═════ Provided passage
Thursday, March 20, 2008

Four Virgins Too Many

Another biblical parable leads us to today's motif. You may have seen this parade of ladies and wondered what exactly was going on. Here are two versions found on antique samplers:

The ladies are always divided into two groups of 5 each, and there is usually some matronly figure in the middle. You will have to take my word that they are virginal - it's hard to represent that in cross stitch. It seems five of the gals never caught on to the importance of proper prior planning and have let their lamps go out. As the ten wait for the (singular) bridegroom to arrive to take them to the wedding, only the wise girls have brought along extra oil to keep their lamps burning (you can see the jerry cans beside them in the lower version). When the suitor finally ambles in after midnight, five of the girls had gone back into town to get more oil since the wise virgins refused to share. The bridegroom heads out with the girl scouts and the others are left out in the cold. I do not know what activities ensued between the unchaperoned suitor and his five wise virgins. (Everybody sing: Five girls for ev - ry boy.) I don't think that an embroidered depiction is appropriate. This is all supposed to be a parable for the Second Coming and you can read more about it in the wikipedia.
══════════
▶ **Instructions**:
• a. Translate into Spanish this sentence from the post about the ten virgins: "The ladies are always divided into two groups of 5 each, and there is usually some matronly figure in the middle."
• b. Do these statements agree with the post about the ten virgins? Answer yes or no for each and quote the deciding words. (i) The ladies are split into two groups of five. (ii) The wise virgins shared their oil with the others. (iii) The bridegroom arrives before midnight.
• c. In the post about the ten virgins, what is the parable supposed to be a parable for?
═════ Record list
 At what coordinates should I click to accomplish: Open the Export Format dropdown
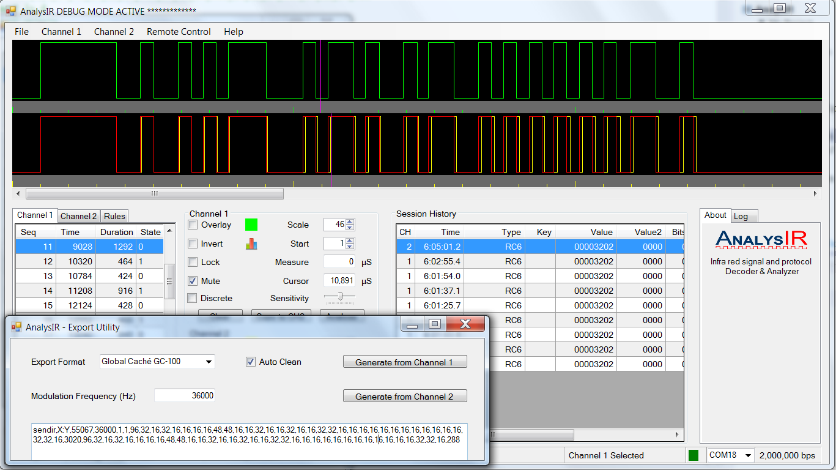[209, 362]
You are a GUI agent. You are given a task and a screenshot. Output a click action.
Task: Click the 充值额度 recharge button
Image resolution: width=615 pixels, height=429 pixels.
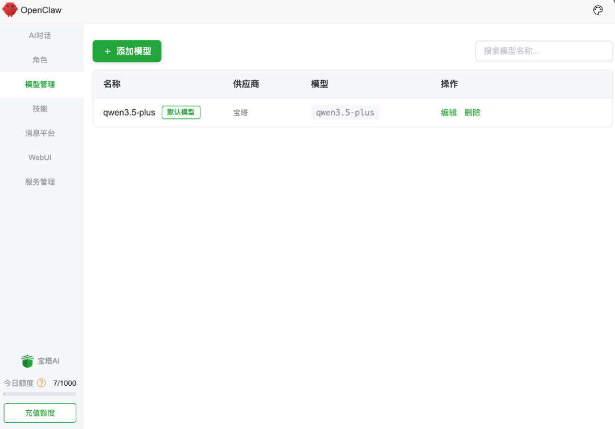click(x=40, y=413)
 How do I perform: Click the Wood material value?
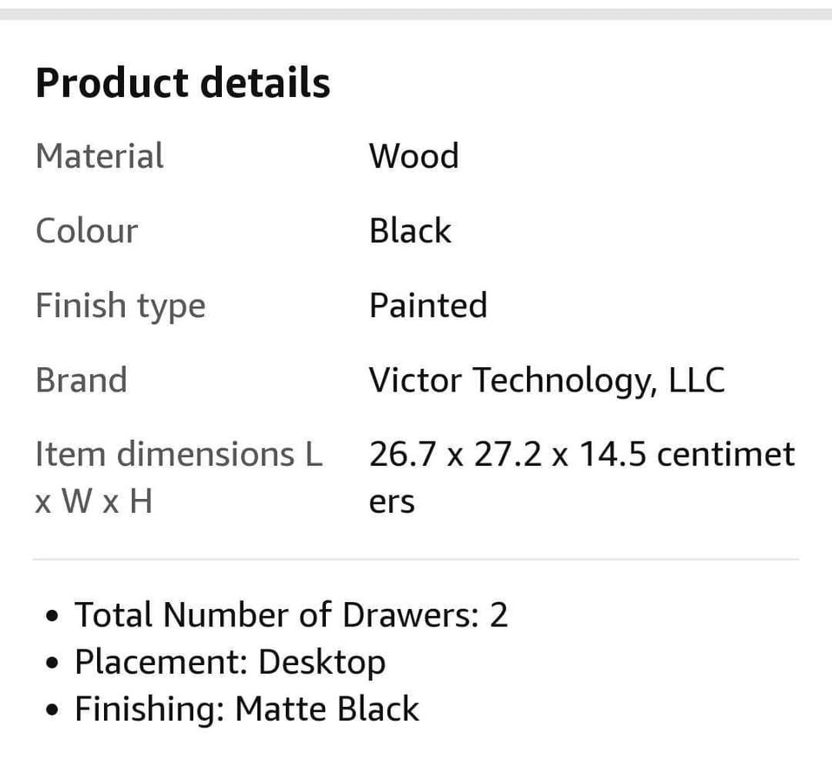[413, 156]
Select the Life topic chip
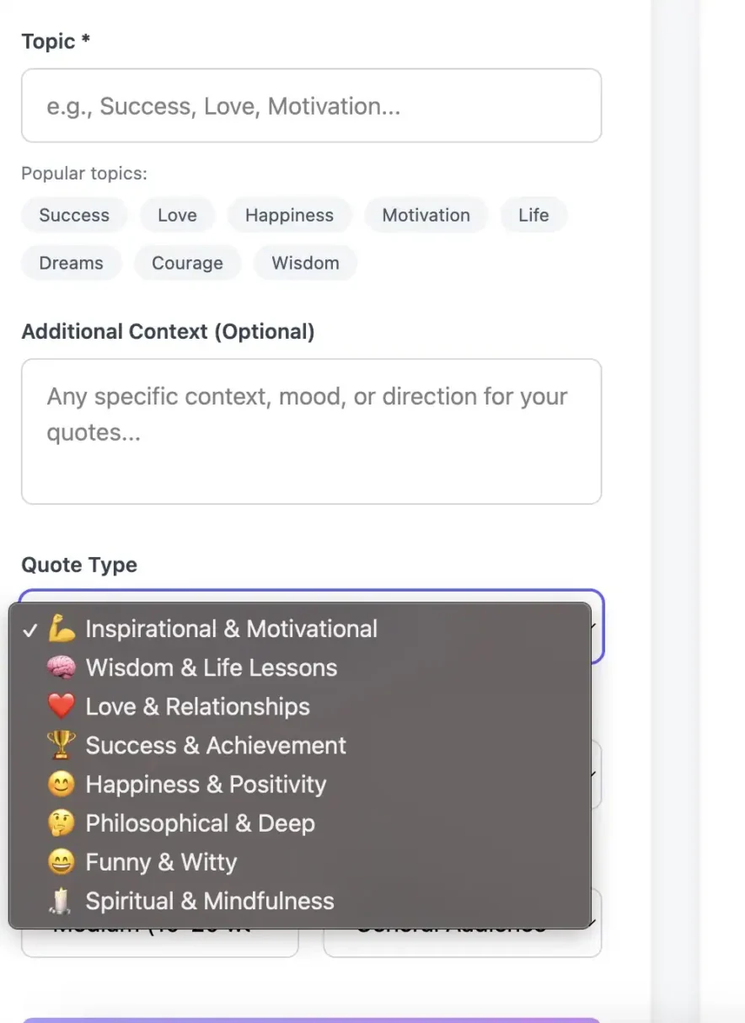The width and height of the screenshot is (745, 1023). pyautogui.click(x=533, y=215)
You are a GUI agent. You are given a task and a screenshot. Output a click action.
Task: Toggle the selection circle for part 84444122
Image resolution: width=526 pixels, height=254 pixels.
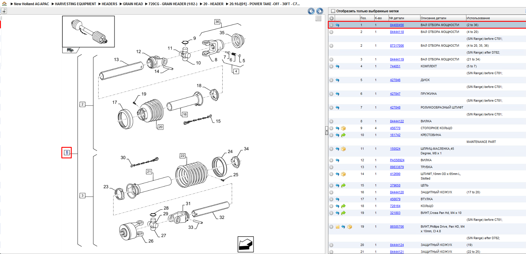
══════════
▶ **Solutions for each task**:
• a. Las damas siempre están divididas en dos grupos de 5 cada una, y por lo general hay alguna figura matronal en el medio.

• b.
(i) Yes: "The ladies are always divided into two groups of 5 each"
(ii) No: "since the wise virgins refused to share"
(iii) No: "When the suitor finally ambles in after midnight"

• c. The Second Coming.